I can feel the heat of the ruby stain crawling up my neck. I hate I’m offended, that her words have landed in the worst way possible. Full of tension, I turn to take a few clipped steps back to my impractical car when I feel something thump me right between the shoulder blades.

I freeze, facing away from her, and hear muffled giggling.

“Billie,” I bark out, “did you just throw something at me?” Sᴇaʀ*ᴄh the Find ɴøᴠel.nᴇt website on Gøøglᴇ to access chapters of novels early and in the highest quality.

The giggling morphs into a loud snort.

I turn around in slow motion to find her laughing into the hand plastered over her mouth, reins drooping in the other. Her saucer-sized eyes glitter with unshed tears.

“You are unstable.” She is unbelievable. “Did you seriously just throw something at me?”

She nods her head, lips pressing together, obviously trying to hold back laughter.

“It was a treat,” she chokes out. “Throwing them seems to have brought DD around.”

I want to say I don’t find this funny, because I shouldn’t, but her amusement is infectious. And the aftereffects of all that tension make me feel giddy.

I smirk. “I’m pretty sure you haven’t been throwing them at him.”

She shrugs. “He doesn’t make me as mad.”

Point taken. Giving her a curt nod, I turn to leave.

“Vaughn,” she calls out, “stop.”

I keep going, opening my car door.

“Good lord, don’t be such a bitch baby.”

I can’t help it. I bark out a harsh laugh against my will and turn back to take her in.
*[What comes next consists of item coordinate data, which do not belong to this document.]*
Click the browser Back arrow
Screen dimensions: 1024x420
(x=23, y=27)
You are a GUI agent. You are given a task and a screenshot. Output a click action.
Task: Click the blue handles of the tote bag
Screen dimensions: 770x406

“Billie Black, did you just call your employer a bitch baby?” I say, giving her an incredulous look.

“Yeah, yeah.” She grins as she walks towards the small pen beside the house. “Turn your fine trust fund ass around and come have a beer with me. I owe you an apology.”

This woman is absolutely astonishing.

Almost as astonishing as the fact I am turning my “fine ass” around and waiting for her by the front steps. What am I thinking?